▶ What to do
Copy each line of the material below word for word, leaving out the pictures.

- - -

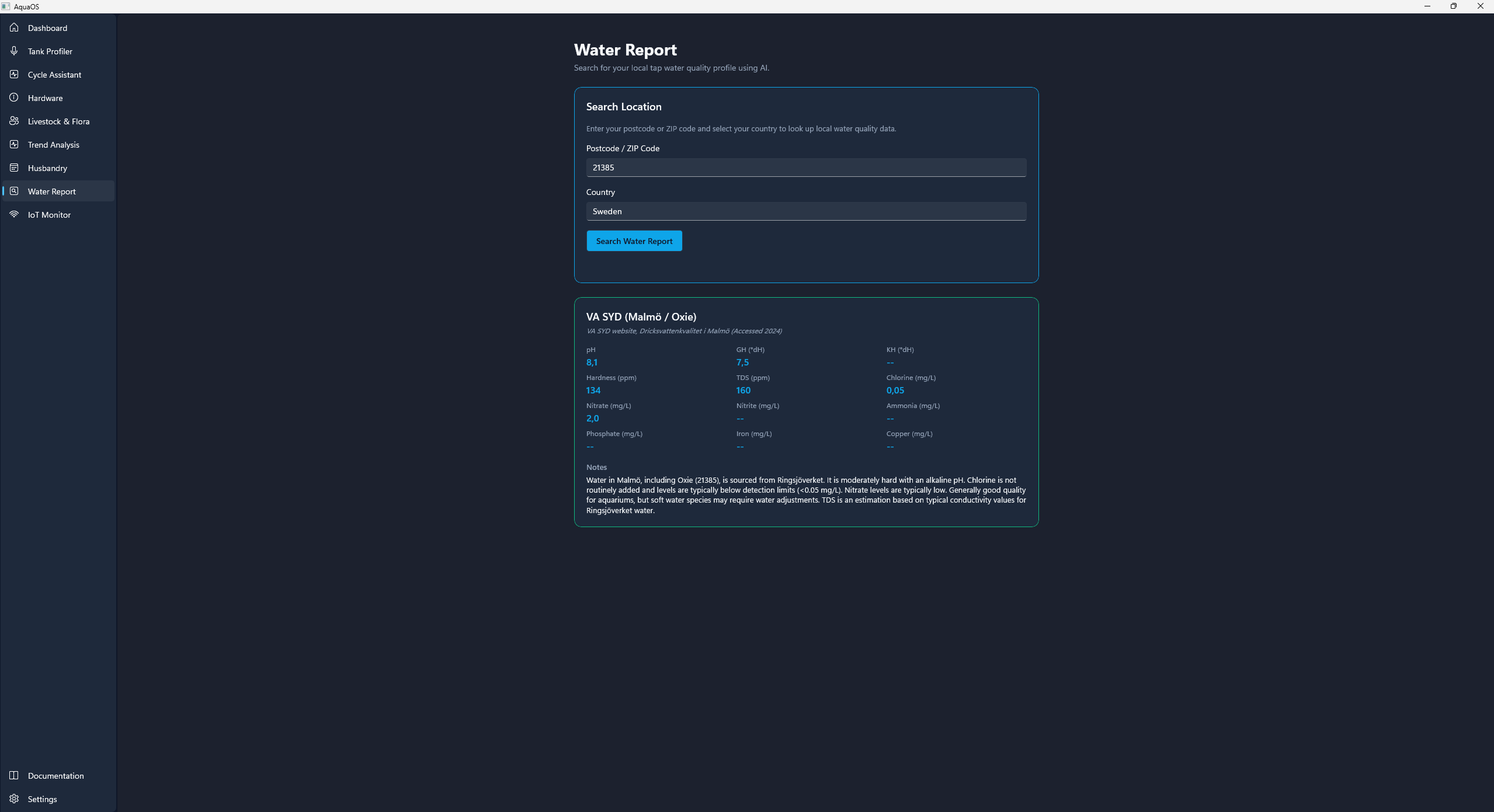Click the Settings gear icon
The height and width of the screenshot is (812, 1494).
(x=14, y=799)
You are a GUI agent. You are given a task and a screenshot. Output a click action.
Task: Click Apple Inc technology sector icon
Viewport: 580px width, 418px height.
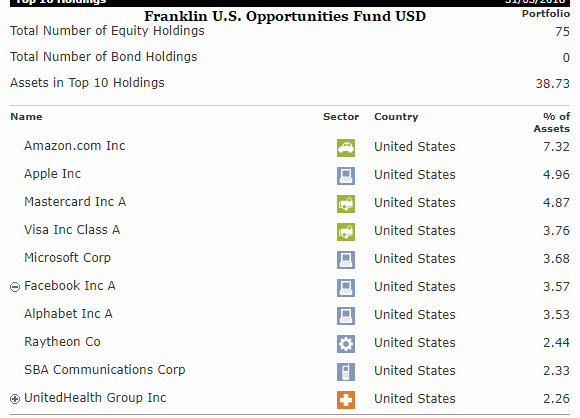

- - -

▶ Full response
Click the Settings gear icon
The height and width of the screenshot is (812, 1494).
(x=14, y=799)
You are a GUI agent. You are given a task and a screenshot. Output a click action.
Task: Click Apple Inc technology sector icon
Viewport: 580px width, 418px height.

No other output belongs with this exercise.